You are here : Home > Seminars > A functional definition of "microRNA targets"

A functional definition of "microRNA targets"

Hervé Seitz seminar




Published on 8 November 2021

Start Monday November 8th at 4pm (CET, Berlin/Paris)

(3 pm London/Lisbon, 10am New-York, 7am San Francisco, 5pm Tel Aviv, midnight Seoul)


Retransmission of the seminars (without the question part) available here:

Sophie Mockly (8 minutes): https://www.youtube.com/watch?v=aGfIFxgwEIc

Hervé Seitz: https://www.youtube.com/watch?v=udTIfqnR27k


Main Speaker: Hervé Seitz, Research Director at CNRS, IGH, Montpellier, France (link)

Title: A functional definition of "microRNA targets": current issues, biological implications, perspectives for improvement

Abstract:

MicroRNAs (miRNAs) guide repressive proteins onto specific target RNAs. Targets are recognized by sequence complementarity, and the biochemical rules for target recognition are well described, allowing precise computational predictions of molecular miRNA targets. Consequently, high-throughput molecular biology and computational predictions now largely agree on the lists of miRNA targets, and it may seem that the biological impact of miRNA-guided regulation could be faithfully predicted and modeled. Yet these results are contradicted by the observed in vivo phenotypes: while current molecular biology and bio-informatics identify hundreds of targets for each miRNA (suggesting that miRNAs control many biological processes), in vivo genetics shows that miRNA mutants tend to exhibit subtle, discrete phenotypes (usually specific to a given organ and a given biological pathway). We will discuss the reasons for such a discrepancy, their practical implications in terms of miRNA biology, and potential improvements in the functional assignment of miRNAs.



Short session speaker (8 minutes long): Sophie Mockly (PhD student)

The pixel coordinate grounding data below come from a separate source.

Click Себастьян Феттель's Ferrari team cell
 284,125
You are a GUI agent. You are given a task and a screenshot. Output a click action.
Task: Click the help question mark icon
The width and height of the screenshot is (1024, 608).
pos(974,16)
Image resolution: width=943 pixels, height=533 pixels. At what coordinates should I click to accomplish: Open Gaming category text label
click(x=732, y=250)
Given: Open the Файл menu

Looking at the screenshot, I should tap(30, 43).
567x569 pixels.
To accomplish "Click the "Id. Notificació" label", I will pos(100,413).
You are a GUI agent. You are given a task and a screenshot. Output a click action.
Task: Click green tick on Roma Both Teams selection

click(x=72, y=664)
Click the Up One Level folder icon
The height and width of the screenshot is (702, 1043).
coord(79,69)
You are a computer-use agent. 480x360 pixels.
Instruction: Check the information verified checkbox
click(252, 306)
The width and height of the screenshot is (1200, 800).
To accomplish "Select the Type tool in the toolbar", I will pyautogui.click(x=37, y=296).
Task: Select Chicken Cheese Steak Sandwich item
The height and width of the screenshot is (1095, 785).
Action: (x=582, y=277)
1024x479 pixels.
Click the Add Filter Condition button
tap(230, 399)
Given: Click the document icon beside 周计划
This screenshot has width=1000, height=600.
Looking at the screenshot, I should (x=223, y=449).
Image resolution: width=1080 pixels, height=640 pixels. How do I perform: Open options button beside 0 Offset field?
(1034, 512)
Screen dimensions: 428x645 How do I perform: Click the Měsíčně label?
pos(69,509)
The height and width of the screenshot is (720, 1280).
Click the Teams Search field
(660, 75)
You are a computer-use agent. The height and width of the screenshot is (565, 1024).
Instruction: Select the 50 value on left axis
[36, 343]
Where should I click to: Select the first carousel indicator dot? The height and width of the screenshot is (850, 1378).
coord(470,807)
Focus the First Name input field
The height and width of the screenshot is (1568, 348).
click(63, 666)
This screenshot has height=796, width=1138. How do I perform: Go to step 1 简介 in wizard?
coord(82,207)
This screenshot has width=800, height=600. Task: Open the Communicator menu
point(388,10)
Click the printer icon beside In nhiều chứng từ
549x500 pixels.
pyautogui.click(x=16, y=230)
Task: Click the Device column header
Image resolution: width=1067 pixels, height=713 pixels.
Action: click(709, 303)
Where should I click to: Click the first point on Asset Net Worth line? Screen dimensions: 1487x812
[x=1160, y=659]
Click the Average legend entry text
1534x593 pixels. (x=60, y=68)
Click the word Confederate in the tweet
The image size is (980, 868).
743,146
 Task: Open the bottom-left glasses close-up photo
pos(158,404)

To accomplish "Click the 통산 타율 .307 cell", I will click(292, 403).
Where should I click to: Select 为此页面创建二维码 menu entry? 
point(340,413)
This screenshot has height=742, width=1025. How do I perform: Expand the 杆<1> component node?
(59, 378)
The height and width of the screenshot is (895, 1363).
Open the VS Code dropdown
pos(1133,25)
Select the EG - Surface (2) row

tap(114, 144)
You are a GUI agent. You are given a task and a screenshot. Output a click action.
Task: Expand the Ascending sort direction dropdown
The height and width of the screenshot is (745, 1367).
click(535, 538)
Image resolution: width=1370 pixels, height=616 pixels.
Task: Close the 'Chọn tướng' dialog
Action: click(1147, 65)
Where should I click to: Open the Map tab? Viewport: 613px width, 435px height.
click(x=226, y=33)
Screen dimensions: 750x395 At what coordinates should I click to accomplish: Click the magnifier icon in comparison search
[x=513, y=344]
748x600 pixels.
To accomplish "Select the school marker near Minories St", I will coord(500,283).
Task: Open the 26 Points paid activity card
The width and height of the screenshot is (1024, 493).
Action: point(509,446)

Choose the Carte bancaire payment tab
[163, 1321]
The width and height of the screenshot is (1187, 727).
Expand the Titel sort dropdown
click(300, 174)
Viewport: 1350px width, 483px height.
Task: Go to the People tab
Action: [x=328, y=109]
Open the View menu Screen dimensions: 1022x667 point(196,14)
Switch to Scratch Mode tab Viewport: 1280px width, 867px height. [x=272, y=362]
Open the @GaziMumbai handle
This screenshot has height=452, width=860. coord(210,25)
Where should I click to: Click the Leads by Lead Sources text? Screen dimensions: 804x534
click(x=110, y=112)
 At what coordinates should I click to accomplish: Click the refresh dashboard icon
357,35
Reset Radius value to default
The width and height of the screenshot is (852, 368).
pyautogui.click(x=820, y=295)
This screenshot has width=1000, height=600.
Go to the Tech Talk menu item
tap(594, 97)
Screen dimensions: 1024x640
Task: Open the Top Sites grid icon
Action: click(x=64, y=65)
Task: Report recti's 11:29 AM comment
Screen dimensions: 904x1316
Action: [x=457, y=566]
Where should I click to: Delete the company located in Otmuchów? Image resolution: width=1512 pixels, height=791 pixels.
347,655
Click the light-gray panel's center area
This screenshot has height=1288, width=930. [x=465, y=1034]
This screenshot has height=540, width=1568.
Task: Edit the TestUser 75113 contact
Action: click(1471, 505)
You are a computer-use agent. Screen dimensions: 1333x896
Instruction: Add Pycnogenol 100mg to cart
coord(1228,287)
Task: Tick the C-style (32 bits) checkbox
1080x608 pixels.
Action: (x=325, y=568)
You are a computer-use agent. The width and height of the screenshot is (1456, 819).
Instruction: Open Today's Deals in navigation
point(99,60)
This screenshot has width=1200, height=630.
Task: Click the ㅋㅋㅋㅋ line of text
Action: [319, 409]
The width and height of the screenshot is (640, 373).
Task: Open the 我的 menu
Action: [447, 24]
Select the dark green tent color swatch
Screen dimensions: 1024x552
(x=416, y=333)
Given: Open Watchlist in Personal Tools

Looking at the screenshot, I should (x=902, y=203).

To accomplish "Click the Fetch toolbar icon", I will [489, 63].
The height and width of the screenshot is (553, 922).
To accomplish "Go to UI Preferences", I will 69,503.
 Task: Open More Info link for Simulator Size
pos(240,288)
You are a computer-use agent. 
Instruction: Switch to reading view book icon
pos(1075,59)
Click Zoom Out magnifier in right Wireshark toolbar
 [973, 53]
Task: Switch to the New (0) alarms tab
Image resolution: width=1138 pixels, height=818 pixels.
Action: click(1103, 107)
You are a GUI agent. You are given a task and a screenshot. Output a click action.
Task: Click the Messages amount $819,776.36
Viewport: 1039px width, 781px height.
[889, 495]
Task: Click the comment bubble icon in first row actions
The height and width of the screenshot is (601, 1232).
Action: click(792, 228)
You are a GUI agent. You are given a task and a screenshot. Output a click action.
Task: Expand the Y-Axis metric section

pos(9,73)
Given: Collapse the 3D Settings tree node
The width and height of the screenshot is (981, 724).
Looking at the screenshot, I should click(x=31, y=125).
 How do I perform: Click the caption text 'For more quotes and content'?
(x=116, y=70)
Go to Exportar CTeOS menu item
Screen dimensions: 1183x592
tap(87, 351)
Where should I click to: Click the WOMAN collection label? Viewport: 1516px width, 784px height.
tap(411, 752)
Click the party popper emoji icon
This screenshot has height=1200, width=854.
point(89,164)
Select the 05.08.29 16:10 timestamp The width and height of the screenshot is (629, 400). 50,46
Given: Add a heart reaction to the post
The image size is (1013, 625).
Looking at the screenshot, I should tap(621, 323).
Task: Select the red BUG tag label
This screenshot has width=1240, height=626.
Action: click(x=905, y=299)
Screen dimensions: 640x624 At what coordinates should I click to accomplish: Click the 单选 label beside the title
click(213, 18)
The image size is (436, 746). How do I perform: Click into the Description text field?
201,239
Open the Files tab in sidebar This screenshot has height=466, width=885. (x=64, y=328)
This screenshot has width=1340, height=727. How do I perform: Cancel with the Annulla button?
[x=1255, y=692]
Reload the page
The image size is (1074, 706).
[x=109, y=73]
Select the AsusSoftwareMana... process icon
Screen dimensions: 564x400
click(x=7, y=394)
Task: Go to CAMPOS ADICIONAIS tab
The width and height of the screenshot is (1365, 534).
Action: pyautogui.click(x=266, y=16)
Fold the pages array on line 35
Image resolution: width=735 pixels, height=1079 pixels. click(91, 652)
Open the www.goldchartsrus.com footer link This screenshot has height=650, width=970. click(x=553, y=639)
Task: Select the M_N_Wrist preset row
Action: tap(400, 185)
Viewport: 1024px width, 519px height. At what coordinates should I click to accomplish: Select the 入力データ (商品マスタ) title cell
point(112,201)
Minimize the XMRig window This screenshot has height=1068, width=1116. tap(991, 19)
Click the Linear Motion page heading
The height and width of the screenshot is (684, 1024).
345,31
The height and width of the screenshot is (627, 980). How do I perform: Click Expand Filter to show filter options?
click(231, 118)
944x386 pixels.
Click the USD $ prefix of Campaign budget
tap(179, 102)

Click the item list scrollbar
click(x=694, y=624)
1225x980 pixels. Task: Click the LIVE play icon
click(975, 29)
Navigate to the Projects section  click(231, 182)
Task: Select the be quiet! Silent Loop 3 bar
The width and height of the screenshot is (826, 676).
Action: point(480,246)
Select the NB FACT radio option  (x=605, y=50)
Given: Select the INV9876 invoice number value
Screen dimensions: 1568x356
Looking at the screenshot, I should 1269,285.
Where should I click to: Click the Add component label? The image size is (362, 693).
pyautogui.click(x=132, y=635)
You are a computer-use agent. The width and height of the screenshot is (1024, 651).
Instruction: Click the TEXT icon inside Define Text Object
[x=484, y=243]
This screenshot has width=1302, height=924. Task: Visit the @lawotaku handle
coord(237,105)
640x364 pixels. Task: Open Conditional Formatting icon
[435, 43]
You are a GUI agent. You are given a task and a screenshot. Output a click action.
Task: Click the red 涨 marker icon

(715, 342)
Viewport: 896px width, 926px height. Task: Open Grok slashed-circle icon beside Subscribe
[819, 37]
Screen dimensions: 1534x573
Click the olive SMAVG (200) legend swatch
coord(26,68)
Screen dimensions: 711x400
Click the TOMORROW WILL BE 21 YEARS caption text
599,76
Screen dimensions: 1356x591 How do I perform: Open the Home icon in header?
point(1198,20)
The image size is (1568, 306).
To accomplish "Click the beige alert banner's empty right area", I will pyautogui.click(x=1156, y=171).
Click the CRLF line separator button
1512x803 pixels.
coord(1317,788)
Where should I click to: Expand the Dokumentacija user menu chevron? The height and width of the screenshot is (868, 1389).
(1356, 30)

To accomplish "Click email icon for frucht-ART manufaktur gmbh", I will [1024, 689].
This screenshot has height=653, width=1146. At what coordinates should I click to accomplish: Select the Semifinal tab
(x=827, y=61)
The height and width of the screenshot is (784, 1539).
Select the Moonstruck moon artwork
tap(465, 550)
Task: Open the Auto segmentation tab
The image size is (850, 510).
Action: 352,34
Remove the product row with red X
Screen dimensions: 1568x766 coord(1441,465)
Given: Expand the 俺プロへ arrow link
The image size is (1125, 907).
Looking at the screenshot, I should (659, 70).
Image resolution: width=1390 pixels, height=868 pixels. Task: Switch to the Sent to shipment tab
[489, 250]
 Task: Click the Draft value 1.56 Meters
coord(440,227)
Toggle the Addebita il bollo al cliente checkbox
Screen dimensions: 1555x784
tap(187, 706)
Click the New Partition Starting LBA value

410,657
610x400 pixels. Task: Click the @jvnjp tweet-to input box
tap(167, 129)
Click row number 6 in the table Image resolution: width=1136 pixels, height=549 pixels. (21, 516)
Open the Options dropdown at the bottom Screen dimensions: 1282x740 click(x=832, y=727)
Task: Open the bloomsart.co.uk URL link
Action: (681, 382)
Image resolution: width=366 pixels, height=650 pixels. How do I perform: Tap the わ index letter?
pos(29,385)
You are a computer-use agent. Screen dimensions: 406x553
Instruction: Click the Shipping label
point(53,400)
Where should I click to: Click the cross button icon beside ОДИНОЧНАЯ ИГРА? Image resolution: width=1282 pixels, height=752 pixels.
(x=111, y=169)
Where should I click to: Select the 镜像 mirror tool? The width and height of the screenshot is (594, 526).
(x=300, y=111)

Title: Computational prediction of microRNA degradation inducers

Abstract:

MicroRNAs constitute a large family of ~21-nt-long RNAs loaded by AGO proteins to form the miRISC complex, which silences specific target mRNAs. In metazoans, the miRISC complex binds to perfectly or imperfectly complementary sequences, present most commonly in the  3 ́ UTRs of target mRNAs, causing mRNA translational repression or deadenylation. The spatial and temporal distribution of microRNAs in organisms is tightly regulated, and aberrant microRNA expression leads to disease. Up to now, the regulation of microRNA levels has been mainly explained by the regulation of microRNA biogenesis alone, neglecting microRNA turnover pathways. However, recent studies have described an endogenous mechanism of microRNA degradation based on binding specific target RNAs to microRNAs with extensive complementarity. This emerging pathway, named TDMD for Target-Directed MicroRNA Degradation, enables highly specific microRNA decay subsequently to the proteolysis of AGO by the ubiquitin-proteasome pathway, and in this way, provides a new layer of microRNA regulation. To date, in vivo examples have been observed mainly in some viruses and only three TDMD events have been characterized in metazoans. Based on published data about target RNA patterns leading to TDMD and phylogenetic conservation, we developed a computational tool for the in silico identification of RNA sites that induce microRNA degradation through TDMD. Supplemented with published RNA-seq and small-RNA-seq data, our workflow allows focusing on cell-specific TDMD inducer candidates. Our search uncovered several convincing candidates in mouse neurons and their molecular characterization has been initiated.